As a family physician (and small businessman), sure, I see existing South Carolina Medicaid insurance as needing to be more efficient — but HHS Director Tony Keck is already making good progress on this front, so existing SC Medicaid inefficiency is NOT a reason for refusing the “new Medicaid” expansion opportunity. Saving the lives of needy and deserving South Carolinians is what this debate needs to be about, first & foremost! That indeed is a smart investment!

As a family physician (who is active in the faith-based community in Rock Hill), I shudder and bleed compassion when I have to look into the face of medical bankruptcy and then also the ravages of totally preventable, advanced chronic disease in both rural and urban areas of our state.
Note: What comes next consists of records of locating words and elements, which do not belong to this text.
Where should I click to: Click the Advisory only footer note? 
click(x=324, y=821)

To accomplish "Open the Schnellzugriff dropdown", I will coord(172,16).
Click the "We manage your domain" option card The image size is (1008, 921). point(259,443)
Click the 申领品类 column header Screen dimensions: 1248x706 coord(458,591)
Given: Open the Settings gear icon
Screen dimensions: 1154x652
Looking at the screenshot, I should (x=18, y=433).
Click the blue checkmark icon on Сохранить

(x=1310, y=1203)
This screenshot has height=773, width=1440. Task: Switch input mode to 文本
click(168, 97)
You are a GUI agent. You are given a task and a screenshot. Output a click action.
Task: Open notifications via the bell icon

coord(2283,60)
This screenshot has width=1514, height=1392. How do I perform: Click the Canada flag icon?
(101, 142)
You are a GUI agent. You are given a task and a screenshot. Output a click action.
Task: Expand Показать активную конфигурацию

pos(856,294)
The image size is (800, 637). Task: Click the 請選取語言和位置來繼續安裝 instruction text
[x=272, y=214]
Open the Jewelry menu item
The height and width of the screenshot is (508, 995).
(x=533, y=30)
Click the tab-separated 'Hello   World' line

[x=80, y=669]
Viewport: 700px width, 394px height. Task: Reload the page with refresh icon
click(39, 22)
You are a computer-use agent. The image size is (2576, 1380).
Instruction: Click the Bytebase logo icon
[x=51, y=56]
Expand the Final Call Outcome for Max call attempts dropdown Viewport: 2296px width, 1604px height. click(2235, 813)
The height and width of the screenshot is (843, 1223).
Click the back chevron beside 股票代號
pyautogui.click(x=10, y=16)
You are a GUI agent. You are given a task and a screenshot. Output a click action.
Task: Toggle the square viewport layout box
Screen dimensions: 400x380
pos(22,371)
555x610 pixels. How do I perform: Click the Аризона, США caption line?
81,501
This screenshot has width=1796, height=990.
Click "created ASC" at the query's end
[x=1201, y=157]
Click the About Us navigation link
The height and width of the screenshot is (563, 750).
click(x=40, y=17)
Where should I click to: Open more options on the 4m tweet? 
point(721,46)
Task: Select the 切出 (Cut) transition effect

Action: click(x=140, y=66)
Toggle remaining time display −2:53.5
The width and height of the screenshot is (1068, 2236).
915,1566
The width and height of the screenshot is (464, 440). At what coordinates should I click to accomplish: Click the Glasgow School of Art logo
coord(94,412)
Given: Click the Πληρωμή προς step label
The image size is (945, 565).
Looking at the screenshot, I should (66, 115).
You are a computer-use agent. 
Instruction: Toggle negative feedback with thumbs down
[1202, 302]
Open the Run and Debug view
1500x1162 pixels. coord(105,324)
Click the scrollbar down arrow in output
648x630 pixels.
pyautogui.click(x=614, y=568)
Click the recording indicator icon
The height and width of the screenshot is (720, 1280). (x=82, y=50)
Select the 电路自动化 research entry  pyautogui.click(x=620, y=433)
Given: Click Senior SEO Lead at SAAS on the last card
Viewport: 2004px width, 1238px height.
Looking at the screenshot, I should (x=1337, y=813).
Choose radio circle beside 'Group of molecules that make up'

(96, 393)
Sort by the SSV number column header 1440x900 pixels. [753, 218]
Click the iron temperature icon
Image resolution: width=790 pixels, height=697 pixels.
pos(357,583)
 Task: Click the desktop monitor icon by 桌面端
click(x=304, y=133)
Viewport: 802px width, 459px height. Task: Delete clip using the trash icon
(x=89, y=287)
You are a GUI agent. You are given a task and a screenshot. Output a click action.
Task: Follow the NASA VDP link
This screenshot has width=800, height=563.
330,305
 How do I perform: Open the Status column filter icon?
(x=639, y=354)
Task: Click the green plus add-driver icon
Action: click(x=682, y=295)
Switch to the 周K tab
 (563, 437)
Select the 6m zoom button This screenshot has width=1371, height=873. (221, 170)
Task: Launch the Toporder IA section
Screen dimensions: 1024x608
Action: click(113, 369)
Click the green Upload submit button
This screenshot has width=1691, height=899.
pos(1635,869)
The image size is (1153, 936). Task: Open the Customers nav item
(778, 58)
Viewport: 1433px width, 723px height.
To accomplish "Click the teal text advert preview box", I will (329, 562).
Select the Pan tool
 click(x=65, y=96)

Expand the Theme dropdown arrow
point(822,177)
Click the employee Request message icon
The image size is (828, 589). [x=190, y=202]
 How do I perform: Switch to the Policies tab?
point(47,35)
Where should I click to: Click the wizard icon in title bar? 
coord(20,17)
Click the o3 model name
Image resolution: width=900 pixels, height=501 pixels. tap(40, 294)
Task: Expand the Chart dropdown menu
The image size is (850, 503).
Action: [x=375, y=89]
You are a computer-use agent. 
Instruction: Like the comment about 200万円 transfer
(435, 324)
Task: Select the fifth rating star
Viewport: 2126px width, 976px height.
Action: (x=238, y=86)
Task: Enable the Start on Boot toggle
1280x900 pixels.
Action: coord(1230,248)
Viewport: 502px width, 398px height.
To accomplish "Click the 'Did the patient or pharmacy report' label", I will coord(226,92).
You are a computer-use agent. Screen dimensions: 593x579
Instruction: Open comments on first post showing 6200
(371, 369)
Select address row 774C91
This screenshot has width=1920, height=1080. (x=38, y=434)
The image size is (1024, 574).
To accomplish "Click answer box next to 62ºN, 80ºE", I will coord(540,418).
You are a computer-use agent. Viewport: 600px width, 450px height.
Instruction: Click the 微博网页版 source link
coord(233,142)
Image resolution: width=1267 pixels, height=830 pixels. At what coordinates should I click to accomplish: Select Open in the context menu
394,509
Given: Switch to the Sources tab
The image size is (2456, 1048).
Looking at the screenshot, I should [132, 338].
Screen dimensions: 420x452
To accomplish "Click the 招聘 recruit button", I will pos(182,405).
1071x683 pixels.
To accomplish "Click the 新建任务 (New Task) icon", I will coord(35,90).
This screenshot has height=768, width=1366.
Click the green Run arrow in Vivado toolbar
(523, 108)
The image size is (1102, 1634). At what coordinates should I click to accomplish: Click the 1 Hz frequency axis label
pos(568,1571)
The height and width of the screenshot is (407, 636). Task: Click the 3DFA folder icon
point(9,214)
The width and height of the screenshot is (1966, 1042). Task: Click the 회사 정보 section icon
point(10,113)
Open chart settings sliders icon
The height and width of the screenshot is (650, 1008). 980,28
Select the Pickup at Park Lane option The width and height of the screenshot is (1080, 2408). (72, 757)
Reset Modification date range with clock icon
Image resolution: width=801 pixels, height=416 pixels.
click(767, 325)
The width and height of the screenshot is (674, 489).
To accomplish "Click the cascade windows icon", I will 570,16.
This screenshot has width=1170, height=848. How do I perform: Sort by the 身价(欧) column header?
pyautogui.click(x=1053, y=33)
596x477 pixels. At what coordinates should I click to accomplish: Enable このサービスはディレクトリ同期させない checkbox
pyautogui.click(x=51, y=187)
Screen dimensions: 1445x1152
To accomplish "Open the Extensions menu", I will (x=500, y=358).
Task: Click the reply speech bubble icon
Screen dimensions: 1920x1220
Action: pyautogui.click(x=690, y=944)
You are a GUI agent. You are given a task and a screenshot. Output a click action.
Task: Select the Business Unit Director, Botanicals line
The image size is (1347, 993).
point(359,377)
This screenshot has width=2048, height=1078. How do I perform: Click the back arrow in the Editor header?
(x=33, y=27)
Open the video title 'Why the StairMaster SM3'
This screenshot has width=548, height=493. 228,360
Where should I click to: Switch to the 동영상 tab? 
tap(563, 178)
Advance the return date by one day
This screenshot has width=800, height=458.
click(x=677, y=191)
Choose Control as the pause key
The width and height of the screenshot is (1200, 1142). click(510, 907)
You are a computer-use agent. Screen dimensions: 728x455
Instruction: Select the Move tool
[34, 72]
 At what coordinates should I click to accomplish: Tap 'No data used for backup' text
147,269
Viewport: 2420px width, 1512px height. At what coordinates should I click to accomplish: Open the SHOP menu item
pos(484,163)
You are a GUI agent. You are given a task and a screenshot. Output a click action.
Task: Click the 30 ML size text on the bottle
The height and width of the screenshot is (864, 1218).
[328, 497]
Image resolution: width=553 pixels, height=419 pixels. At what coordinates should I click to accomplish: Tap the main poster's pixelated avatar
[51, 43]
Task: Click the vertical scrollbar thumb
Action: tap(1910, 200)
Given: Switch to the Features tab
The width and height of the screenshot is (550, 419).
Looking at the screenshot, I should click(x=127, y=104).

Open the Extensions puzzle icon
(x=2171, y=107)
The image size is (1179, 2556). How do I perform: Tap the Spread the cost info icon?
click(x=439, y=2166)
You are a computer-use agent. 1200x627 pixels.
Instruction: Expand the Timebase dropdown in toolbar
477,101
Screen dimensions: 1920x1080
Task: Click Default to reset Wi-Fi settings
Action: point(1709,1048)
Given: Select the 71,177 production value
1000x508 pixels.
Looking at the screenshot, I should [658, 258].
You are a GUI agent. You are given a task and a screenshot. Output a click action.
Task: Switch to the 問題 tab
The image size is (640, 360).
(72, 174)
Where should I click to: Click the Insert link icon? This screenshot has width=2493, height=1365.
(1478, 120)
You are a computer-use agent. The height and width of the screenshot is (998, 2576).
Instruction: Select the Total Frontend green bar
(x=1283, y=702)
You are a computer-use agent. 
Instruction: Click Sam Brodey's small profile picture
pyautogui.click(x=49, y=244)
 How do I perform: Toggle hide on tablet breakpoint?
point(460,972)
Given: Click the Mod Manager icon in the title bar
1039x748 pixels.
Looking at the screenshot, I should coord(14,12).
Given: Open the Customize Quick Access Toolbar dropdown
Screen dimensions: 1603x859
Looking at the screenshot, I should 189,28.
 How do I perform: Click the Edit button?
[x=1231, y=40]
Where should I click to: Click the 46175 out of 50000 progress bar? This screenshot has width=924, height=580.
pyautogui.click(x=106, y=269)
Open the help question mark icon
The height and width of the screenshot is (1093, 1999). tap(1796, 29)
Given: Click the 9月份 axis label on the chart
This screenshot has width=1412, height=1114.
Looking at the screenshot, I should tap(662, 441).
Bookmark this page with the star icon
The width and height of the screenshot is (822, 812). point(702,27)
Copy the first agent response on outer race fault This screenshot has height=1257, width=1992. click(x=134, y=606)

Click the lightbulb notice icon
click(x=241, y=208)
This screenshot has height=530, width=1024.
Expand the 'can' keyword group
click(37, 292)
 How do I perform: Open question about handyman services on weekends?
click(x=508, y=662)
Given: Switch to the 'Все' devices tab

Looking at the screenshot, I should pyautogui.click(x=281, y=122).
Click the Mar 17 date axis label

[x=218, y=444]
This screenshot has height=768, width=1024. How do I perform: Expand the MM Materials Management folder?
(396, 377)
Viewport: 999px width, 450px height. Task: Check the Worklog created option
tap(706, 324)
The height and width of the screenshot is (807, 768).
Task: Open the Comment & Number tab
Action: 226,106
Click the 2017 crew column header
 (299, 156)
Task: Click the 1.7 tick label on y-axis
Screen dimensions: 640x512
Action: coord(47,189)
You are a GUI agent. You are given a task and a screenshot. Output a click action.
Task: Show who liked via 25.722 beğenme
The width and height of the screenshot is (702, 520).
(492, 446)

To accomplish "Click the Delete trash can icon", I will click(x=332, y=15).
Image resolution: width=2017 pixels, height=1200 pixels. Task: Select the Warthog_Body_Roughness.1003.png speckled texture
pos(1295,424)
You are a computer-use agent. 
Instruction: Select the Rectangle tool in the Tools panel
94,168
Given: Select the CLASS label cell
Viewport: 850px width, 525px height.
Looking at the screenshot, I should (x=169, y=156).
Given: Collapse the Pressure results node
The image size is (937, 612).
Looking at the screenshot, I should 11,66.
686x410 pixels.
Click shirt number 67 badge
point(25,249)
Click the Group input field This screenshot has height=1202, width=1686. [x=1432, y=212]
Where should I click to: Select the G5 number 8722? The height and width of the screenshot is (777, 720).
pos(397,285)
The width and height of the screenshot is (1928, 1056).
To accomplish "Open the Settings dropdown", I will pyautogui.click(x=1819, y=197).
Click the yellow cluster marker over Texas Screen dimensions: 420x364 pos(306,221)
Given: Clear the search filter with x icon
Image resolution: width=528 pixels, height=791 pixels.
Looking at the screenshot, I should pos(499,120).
Stories abound, as my colleagues gathered here today can well attest – economically-struggling, hard-working South Carolina adults with a poverty-level income, without dependent children, and thus no access to affordable health care due to the refusal of our state to extend the “new Medicaid” under the ACA to them.

In his guest op-ed in The State last year, Dr. Jeb Hallett (a seasoned surgeon practicing in Charleston), put into words very well what I believe so many physicians can no longer tolerate… I quote: “It is helpful to have an image of what rejecting Medicaid expansion will really look like. Forget the green Medicaid dollars that are the focus of too many lawmakers’ conversations; for them, this is all about a news conference where they politicize their loyalty to fiscal restraint.

As a health-care provider, I imagine the limbs of diabetics that will be amputated; I envision the twisted faces of those who forever will be changed by disabling strokes. Yes, leaving the most vulnerable citizens in our state uncovered results in greater expense for us all – as the uninsured often go without preventive care and proper ongoing treatment, that leads to emergency situations where much higher costs to treat are passed on to insurance companies – and then ultimately to policy holders as higher premiums. We all lose.

You should know that current South Carolina Medical Association President, Dr. Bruce Snyder, a vascular surgeon in Greenville, issued a call for “community action” to all SC physicians in April 2013 – it is published on the SCMA website.

I quote: “I challenge the physicians in South Carolina to be the leaders in their communities and in the state that I know they can be… Every physician in South Carolina knows an issue that is important to them which would have a positive impact on our state. Individually and collectively we should make sure our voices are heard on every subject, yes, every subject that has an impact on the health of South Carolinians.”

As concerned citizens, we need to echo this call loudly in our local communities. Yes, all of you, talk to your primary care and specialty physicians – now is the time!

So, in closing, please join HFA-SC and help us get the “silent” physicians around our state to speak up! Thank you!